* _EXERCISE PROMPT_: Type out the data exactly as given. Skip any image.

* _SUPPLIED DATA_:

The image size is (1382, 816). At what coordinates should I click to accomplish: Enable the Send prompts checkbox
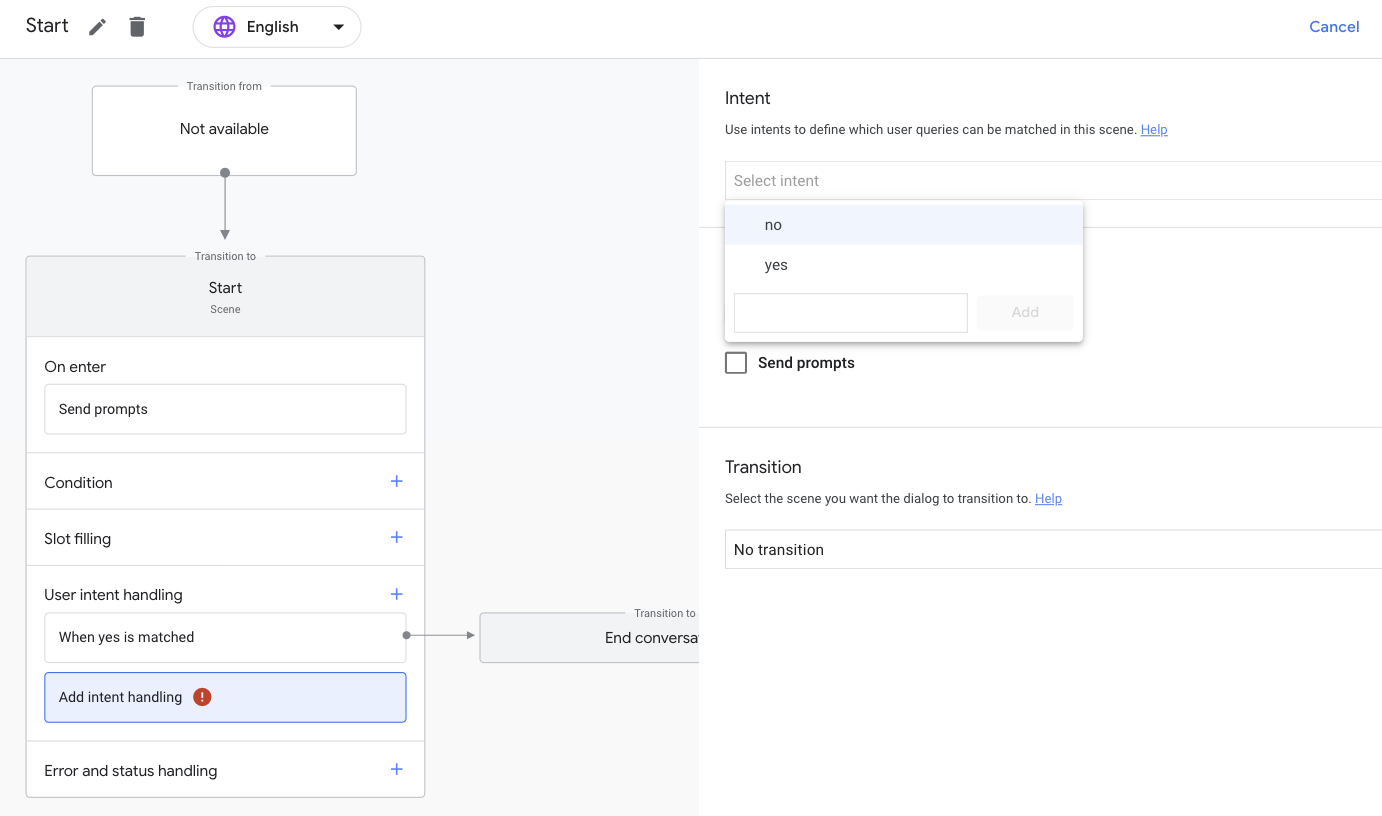click(736, 362)
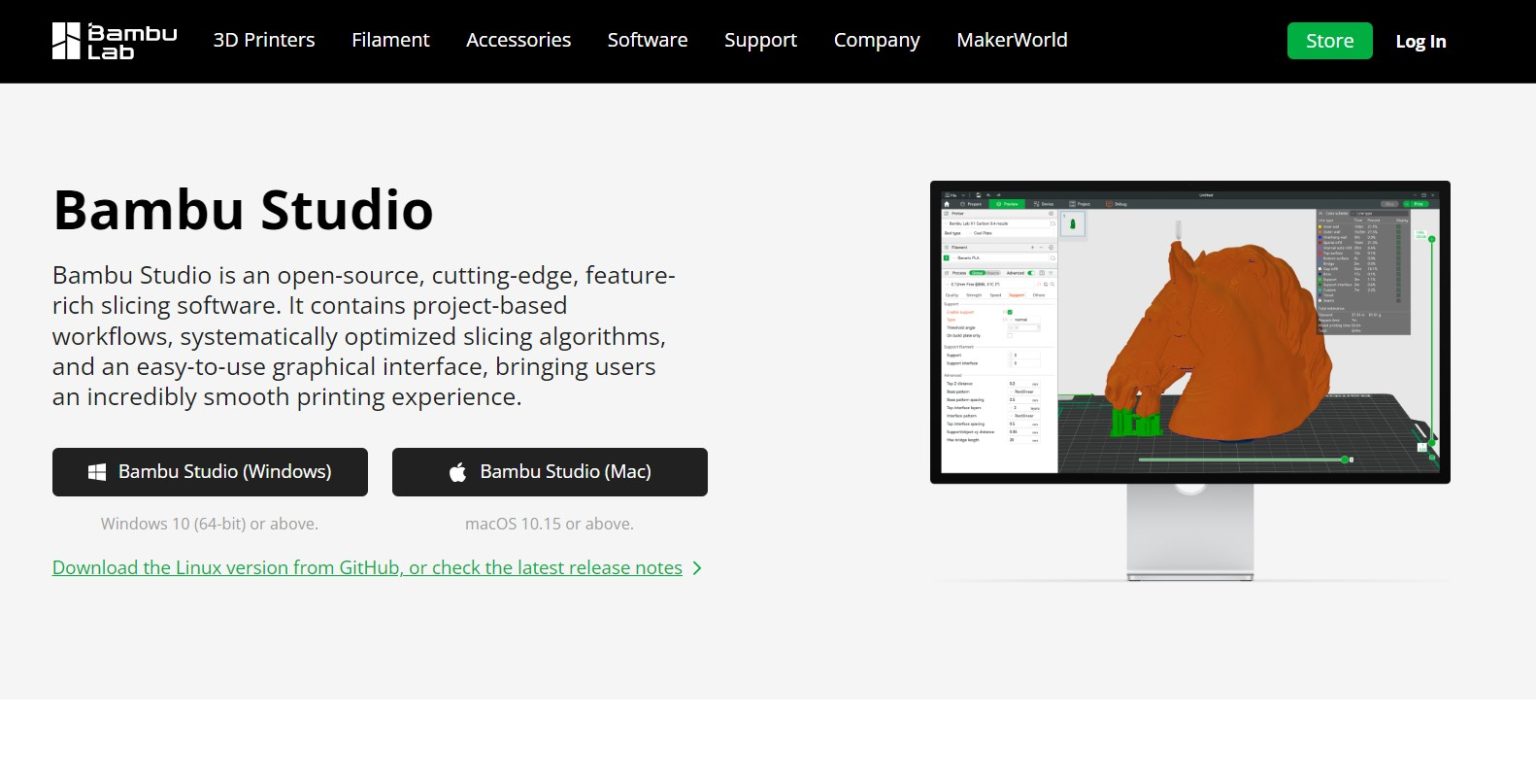Image resolution: width=1536 pixels, height=783 pixels.
Task: Select the Home icon in Bambu Studio's top bar
Action: tap(947, 204)
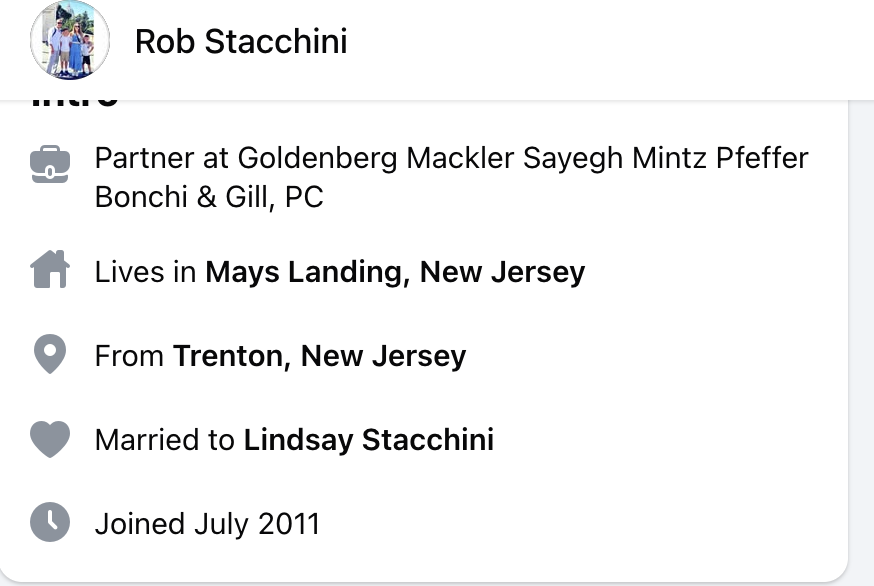This screenshot has width=874, height=586.
Task: Click the clock icon next to Joined
Action: [51, 523]
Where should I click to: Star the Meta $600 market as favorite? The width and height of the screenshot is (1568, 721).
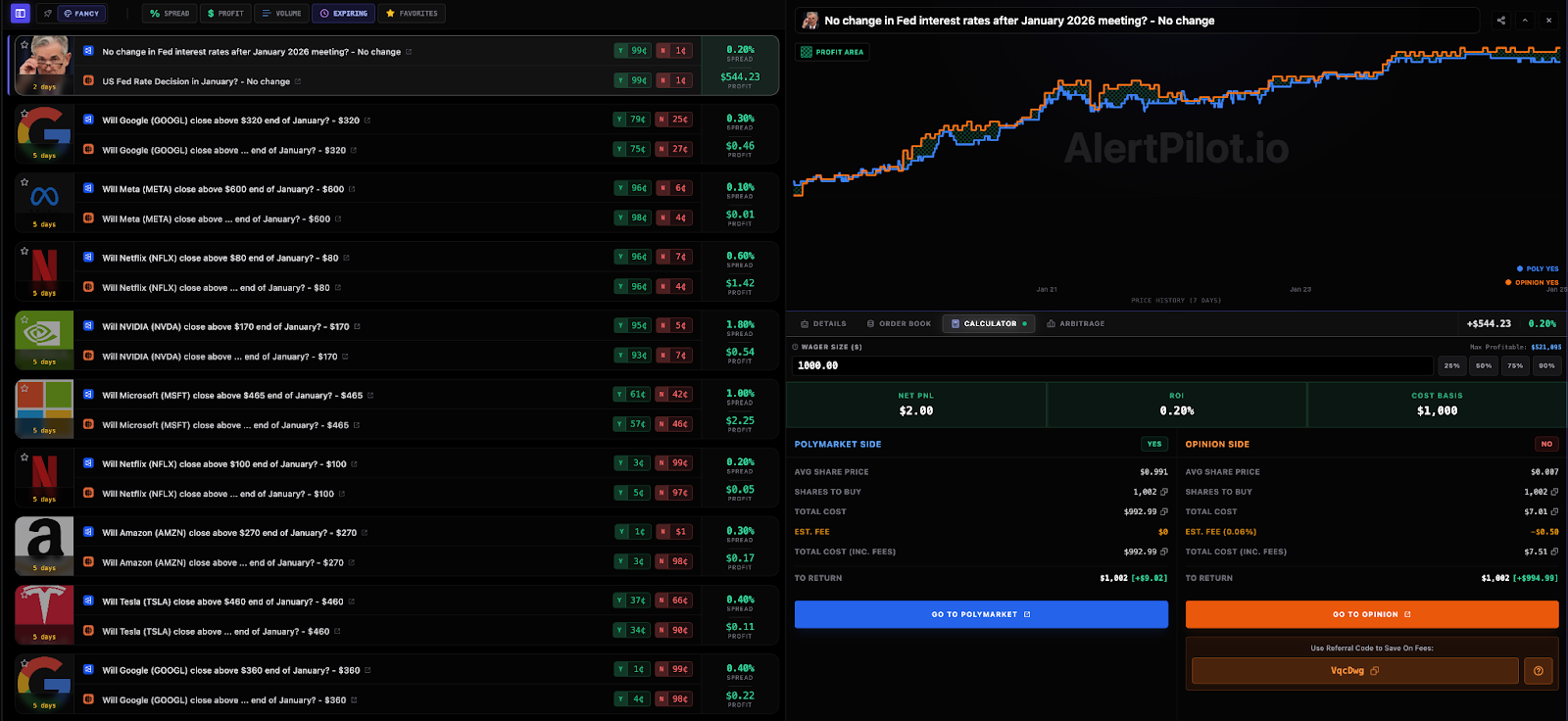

* _YOUR RESPONSE_:
The image size is (1382, 816). At what coordinates should I click to accomplish: Enable the Send prompts checkbox
click(736, 362)
Image resolution: width=1536 pixels, height=783 pixels.
Task: Select the Home icon in Bambu Studio's top bar
Action: tap(947, 204)
This screenshot has width=874, height=586.
Task: Click the clock icon next to Joined
Action: [51, 523]
Where should I click to: Star the Meta $600 market as favorite? The width and height of the screenshot is (1568, 721).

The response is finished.